Some hip implants have been shown to cause injury and complications. Information about the ones to avoid can be found on our website: http://www.drugwatch.com
Caretakers should know what to watch for and be aware that defective implants are a possibility.
Understand the Importance of Physical Therapy
Physical therapy begins just days after surgery and intensifies as time goes on. The purpose of therapy is to strengthen the patient’s hip joint and regain movement.
Therapy can last for months. The physical therapist will create a workout routine for the patient. As time goes on and the patient begins to regain range of motion, activities will elevate from simple walking and graduate to normal household activities. The recovery process can become painful and sometimes hard on the patient.
Caregivers can play an important role as cheerleader.

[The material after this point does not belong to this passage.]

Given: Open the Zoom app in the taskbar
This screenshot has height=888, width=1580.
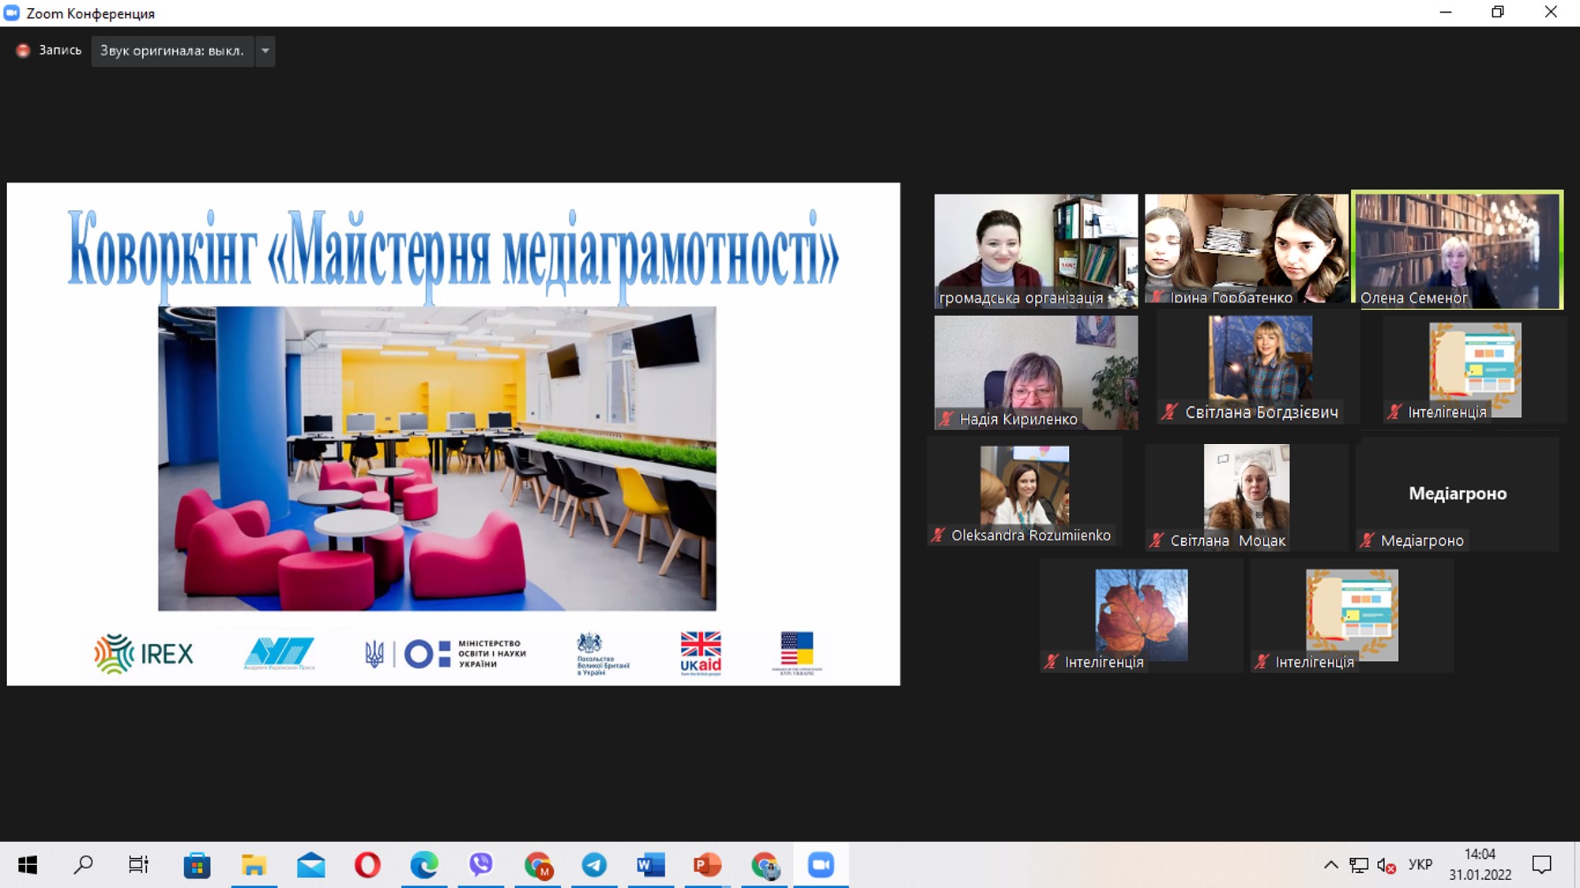Looking at the screenshot, I should click(821, 865).
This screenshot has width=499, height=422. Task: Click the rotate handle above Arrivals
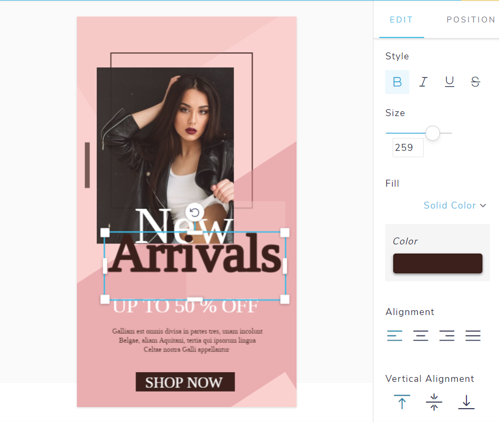click(x=194, y=212)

After time passes, people with hip replacements can participate in activities such as walking, swimming, dancing and golf. Those activities are great stress relievers that people can participate in with partners. Having activities the patient and caretaker can do together can lighten up the healing process and provide both people some much-needed fun.
Caretakers Need to Take Care of Themselves
Caretakers not only have to make sure the patient is OK, but they have to take care of themselves.
There is a lot to do when caring for someone recovering from hip replacement surgery. It can become stressful and overwhelming. It is important for the caretaker to have some time off.
One thing to keep in mind is having a social network of family members, friends or church members who may be able to step in and give a ride or help with chores to take some of the responsibility off the caretaker’s shoulders.
Being prepared and knowing what to expect will alleviate some of the stresses involved in the caretaking process."